About this exercise — Whatever the lines below say, output them exactly.

++++++++++

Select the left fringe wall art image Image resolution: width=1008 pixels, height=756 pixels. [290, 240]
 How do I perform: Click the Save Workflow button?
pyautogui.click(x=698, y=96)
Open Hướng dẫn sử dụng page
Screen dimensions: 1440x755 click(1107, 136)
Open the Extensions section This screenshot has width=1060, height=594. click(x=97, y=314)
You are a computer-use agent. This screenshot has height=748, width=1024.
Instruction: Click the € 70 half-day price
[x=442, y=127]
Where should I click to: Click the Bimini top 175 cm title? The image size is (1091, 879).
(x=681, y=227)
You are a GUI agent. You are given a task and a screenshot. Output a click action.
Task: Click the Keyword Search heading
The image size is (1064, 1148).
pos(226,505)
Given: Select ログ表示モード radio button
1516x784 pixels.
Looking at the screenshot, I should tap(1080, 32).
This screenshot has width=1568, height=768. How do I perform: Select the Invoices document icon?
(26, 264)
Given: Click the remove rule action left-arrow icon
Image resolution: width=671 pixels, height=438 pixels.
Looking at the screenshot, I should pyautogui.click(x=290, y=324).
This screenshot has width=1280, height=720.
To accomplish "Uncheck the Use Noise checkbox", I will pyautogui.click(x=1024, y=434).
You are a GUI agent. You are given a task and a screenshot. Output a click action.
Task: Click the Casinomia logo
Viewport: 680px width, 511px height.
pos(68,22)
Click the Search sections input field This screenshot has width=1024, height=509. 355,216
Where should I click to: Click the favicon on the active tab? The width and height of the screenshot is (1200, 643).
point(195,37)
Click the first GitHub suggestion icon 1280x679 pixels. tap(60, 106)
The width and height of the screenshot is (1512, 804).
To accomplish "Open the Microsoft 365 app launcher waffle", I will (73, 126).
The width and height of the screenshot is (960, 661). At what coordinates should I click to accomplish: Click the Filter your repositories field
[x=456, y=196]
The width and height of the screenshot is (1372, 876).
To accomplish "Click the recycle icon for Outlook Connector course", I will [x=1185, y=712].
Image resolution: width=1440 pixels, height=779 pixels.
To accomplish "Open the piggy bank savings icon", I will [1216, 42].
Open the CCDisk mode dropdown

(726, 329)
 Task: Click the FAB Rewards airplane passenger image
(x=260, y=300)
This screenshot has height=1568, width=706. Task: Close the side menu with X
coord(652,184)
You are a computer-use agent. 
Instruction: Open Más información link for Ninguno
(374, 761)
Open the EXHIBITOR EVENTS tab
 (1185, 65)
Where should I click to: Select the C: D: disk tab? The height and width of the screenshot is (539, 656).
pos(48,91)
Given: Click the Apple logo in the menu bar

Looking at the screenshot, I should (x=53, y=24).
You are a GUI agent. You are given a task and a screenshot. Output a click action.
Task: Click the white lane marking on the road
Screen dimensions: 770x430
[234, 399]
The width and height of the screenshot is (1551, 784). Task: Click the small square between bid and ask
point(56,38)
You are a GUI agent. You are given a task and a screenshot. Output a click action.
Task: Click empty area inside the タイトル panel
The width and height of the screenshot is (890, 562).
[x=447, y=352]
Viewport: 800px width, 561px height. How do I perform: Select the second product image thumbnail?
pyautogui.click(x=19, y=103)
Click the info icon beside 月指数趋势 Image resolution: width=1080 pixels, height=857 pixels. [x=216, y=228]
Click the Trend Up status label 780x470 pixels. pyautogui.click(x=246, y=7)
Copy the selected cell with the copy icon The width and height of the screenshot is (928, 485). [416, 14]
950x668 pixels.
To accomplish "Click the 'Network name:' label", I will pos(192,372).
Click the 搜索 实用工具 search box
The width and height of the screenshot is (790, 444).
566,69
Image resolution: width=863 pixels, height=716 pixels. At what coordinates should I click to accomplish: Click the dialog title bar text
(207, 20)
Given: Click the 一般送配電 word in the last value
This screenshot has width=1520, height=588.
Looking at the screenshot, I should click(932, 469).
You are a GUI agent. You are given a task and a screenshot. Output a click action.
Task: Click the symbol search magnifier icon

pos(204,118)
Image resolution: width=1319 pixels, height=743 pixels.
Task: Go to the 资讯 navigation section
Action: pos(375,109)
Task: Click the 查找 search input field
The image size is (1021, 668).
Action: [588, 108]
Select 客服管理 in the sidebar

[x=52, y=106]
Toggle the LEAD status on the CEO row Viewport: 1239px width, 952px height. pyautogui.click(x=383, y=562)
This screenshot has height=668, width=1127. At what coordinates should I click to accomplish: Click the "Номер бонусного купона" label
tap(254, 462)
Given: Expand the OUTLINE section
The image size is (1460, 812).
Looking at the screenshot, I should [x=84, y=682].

++++++++++

Answer area —
Select the left fringe wall art image Image resolution: width=1008 pixels, height=756 pixels. [290, 240]
 How do I perform: Click the Save Workflow button?
pyautogui.click(x=698, y=96)
Open Hướng dẫn sử dụng page
Screen dimensions: 1440x755 click(1107, 136)
Open the Extensions section This screenshot has width=1060, height=594. click(x=97, y=314)
You are a computer-use agent. This screenshot has height=748, width=1024.
Instruction: Click the € 70 half-day price
[x=442, y=127]
Where should I click to: Click the Bimini top 175 cm title? The image size is (1091, 879).
(x=681, y=227)
You are a GUI agent. You are given a task and a screenshot. Output a click action.
Task: Click the Keyword Search heading
The image size is (1064, 1148).
pos(226,505)
Given: Select ログ表示モード radio button
1516x784 pixels.
Looking at the screenshot, I should tap(1080, 32).
This screenshot has width=1568, height=768. How do I perform: Select the Invoices document icon?
(26, 264)
Given: Click the remove rule action left-arrow icon
Image resolution: width=671 pixels, height=438 pixels.
Looking at the screenshot, I should pyautogui.click(x=290, y=324).
This screenshot has width=1280, height=720.
To accomplish "Uncheck the Use Noise checkbox", I will pyautogui.click(x=1024, y=434).
You are a GUI agent. You are given a task and a screenshot. Output a click action.
Task: Click the Casinomia logo
Viewport: 680px width, 511px height.
pos(68,22)
Click the Search sections input field This screenshot has width=1024, height=509. 355,216
Where should I click to: Click the favicon on the active tab? The width and height of the screenshot is (1200, 643).
point(195,37)
Click the first GitHub suggestion icon 1280x679 pixels. tap(60, 106)
The width and height of the screenshot is (1512, 804).
To accomplish "Open the Microsoft 365 app launcher waffle", I will (73, 126).
The width and height of the screenshot is (960, 661). At what coordinates should I click to accomplish: Click the Filter your repositories field
[x=456, y=196]
The width and height of the screenshot is (1372, 876).
To accomplish "Click the recycle icon for Outlook Connector course", I will [x=1185, y=712].
Image resolution: width=1440 pixels, height=779 pixels.
To accomplish "Open the piggy bank savings icon", I will [1216, 42].
Open the CCDisk mode dropdown

(726, 329)
 Task: Click the FAB Rewards airplane passenger image
(x=260, y=300)
This screenshot has height=1568, width=706. Task: Close the side menu with X
coord(652,184)
You are a computer-use agent. 
Instruction: Open Más información link for Ninguno
(374, 761)
Open the EXHIBITOR EVENTS tab
 (1185, 65)
Where should I click to: Select the C: D: disk tab? The height and width of the screenshot is (539, 656).
pos(48,91)
Given: Click the Apple logo in the menu bar

Looking at the screenshot, I should (x=53, y=24).
You are a GUI agent. You are given a task and a screenshot. Output a click action.
Task: Click the white lane marking on the road
Screen dimensions: 770x430
[234, 399]
The width and height of the screenshot is (1551, 784). Task: Click the small square between bid and ask
point(56,38)
You are a GUI agent. You are given a task and a screenshot. Output a click action.
Task: Click empty area inside the タイトル panel
The width and height of the screenshot is (890, 562).
[x=447, y=352]
Viewport: 800px width, 561px height. How do I perform: Select the second product image thumbnail?
pyautogui.click(x=19, y=103)
Click the info icon beside 月指数趋势 Image resolution: width=1080 pixels, height=857 pixels. [x=216, y=228]
Click the Trend Up status label 780x470 pixels. pyautogui.click(x=246, y=7)
Copy the selected cell with the copy icon The width and height of the screenshot is (928, 485). [416, 14]
950x668 pixels.
To accomplish "Click the 'Network name:' label", I will pos(192,372).
Click the 搜索 实用工具 search box
The width and height of the screenshot is (790, 444).
566,69
Image resolution: width=863 pixels, height=716 pixels. At what coordinates should I click to accomplish: Click the dialog title bar text
(207, 20)
Given: Click the 一般送配電 word in the last value
This screenshot has width=1520, height=588.
Looking at the screenshot, I should click(932, 469).
You are a GUI agent. You are given a task and a screenshot. Output a click action.
Task: Click the symbol search magnifier icon

pos(204,118)
Image resolution: width=1319 pixels, height=743 pixels.
Task: Go to the 资讯 navigation section
Action: pos(375,109)
Task: Click the 查找 search input field
The image size is (1021, 668).
Action: [588, 108]
Select 客服管理 in the sidebar

[x=52, y=106]
Toggle the LEAD status on the CEO row Viewport: 1239px width, 952px height. pyautogui.click(x=383, y=562)
This screenshot has height=668, width=1127. At what coordinates should I click to accomplish: Click the "Номер бонусного купона" label
tap(254, 462)
Given: Expand the OUTLINE section
The image size is (1460, 812).
Looking at the screenshot, I should [x=84, y=682].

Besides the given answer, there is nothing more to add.